Le Temps

L’UE ne veut pas taxer toute seule et trop fort les géants du numérique

- SOLENN PAULIC, BRUXELLES

Les Européens ne veulent pas d’une fiscalité numérique qui les discrimine par rapport au reste du monde et ont envoyé ce message très clair jeudi soir au président français Emmanuel Macron. Ils recommande­nt de tenir compte des travaux de l’OCDE

L’Union européenne (UE) a toujours bel et bien l’intention d’avancer sur la taxation des géants du numérique, chantier qu’elle a décidé d’ouvrir en septembre sous l’impulsion de Paris et de quelques autres capitales. Mais elle le fera à la lumière des travaux internatio­naux menés dans le cadre de l’OCDE.

C’est le message qu’ont envoyé jeudi soir à Bruxelles les dirigeants européens, infligeant ainsi un léger revers au président français, Emmanuel Macron, qui souhaitait mettre l’Union à l’avant-garde de ce combat contre l’érosion fiscale mais dont l’empresseme­nt à agir n’a pas fait que des heureux.

Discrimina­tion

Officielle­ment, rien ne change dans la volonté des Européens de s’attaquer aux difficulté­s qu’ils ont à taxer de manière homogène ces grandes entreprise­s du numérique que sont Google, Amazon, Uber, Facebook ou Airbnb, désormais connus sous l’acronyme GAFA. Mais plusieurs dirigeants, à commencer par le premier ministre du Luxembourg, Xavier Bettel, ont voulu mettre le sujet sur la table jeudi soir, inquiets que l’UE ne fasse cavalier seul et mette en péril sa compétitiv­ité.Xavier Bettel l’a assuré haut et fort: le Luxembourg n’a pas de problème avec le fait de taxer les entreprise­s, il est même «inacceptab­le» que certaines d’entre elles ne paient pas d’impôts. Mais il faut assurer un «level playing field» et ne pas discrimine­r les entreprise­s qui paieraient plus d’impôts en Europe que dans le reste du monde et seraient donc tentées de fuir.

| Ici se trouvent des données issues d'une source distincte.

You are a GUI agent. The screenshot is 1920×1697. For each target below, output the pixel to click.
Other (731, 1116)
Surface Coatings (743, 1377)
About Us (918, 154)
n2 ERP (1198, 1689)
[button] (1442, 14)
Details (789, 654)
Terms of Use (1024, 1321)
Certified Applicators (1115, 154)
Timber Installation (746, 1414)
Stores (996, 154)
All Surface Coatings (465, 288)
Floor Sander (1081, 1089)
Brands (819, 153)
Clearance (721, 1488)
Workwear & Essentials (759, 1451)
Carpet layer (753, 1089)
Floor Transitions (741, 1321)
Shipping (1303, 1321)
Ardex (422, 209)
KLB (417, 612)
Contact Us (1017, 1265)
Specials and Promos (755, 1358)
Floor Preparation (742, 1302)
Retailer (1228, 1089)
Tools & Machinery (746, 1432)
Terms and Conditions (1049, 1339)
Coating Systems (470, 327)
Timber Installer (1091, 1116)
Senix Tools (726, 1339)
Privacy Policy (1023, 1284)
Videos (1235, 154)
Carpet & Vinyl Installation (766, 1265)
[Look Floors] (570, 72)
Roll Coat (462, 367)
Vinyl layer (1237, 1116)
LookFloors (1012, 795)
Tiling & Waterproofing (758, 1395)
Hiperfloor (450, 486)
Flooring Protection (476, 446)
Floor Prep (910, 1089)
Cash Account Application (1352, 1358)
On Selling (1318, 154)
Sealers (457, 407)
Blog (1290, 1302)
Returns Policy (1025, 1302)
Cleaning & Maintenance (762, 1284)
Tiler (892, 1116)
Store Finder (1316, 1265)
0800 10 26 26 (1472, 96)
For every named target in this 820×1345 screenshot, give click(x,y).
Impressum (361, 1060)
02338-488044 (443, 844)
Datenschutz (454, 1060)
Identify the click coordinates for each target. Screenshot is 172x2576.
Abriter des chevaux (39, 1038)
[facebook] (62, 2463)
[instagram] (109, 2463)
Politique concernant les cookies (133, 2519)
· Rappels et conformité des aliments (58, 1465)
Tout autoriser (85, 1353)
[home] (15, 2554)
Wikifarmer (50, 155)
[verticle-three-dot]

Le premier ministre belge, Charles Michel, a aussi résumé très clairement le ton de la discussion qui «a été l’occasion de constater avec franchise qu’il y a un certain nombre de pays qui sont réticents à avancer vers une stratégie plus commune», a-t-il confié jeudi soir.

La plupart des Etats européens étaient d’ailleurs sur cette ligne: convaincus qu’il faut faire quelque chose mais prudents sur le fait que l’UE ne peut pas créer pour elle des règles trop strictes qui la pénalisera­ient, a relaté une source diplomatiq­ue. Et le Luxembourg n’a pas été soutenu que par des petits pays: «L’Allemagne et le Royaume-Uni ont aussi appuyé cette démarche», indique cette source.

Le premier ministre irlandais, Leo Varadkar, avait lui aussi, dès son arrivée à Bruxelles, fait cette mise en garde. Si l’UE devait ainsi introduire seule une taxe sur le chiffre d’affaires, comme le prône la France, au lieu de collecter un impôt, l’UE fournirait un avantage aux EtatsUnis, au Japon ou au Royaume-Uni post-Brexit.

Des affirmatio­ns qu’a balayées Emmanuel Macron hier lors d’un point presse. «Ce n’est pas vrai que les géants comme Google ou Facebook quitteraie­nt l’UE» si une taxation commune était mise en place.

Pas de «défaite» ou de «victoire»

Sur ce dossier «on ne doit pas parler de défaite ou de victoire, ce n’était pas une bataille», reprend en tout cas une autre source, affirmant qu’il serait exagéré de dire que la France a reçu hier un sérieux camouflet.

Car dans les faits, la Commission européenne est toujours invitée à faire des propositio­ns au début de 2018. L’OCDE doit pour sa part venir avec des pistes de travail sur la fiscalité numérique vers avril 2018. La France aurait certes préféré ne pas voir apparaître cette référence à l’OCDE mais s’est justement battue pour obtenir cette référence de calendrier aux travaux de la Commission.

Dans une communicat­ion publiée en septembre, la Commission avait discerné trois axes possibles d’action sur le court terme, dans le cas où l’OCDE n’agirait pas assez vite: une taxe ciblée sur le chiffre d’affaires généré par les entreprise­s numériques dans chaque pays européen et non plus sur le bénéfice, une retenue à la source sur les transactio­ns numériques ou une forme de prélèvemen­t sur les revenus générés par la fourniture de services numériques ou les activités publicitai­res.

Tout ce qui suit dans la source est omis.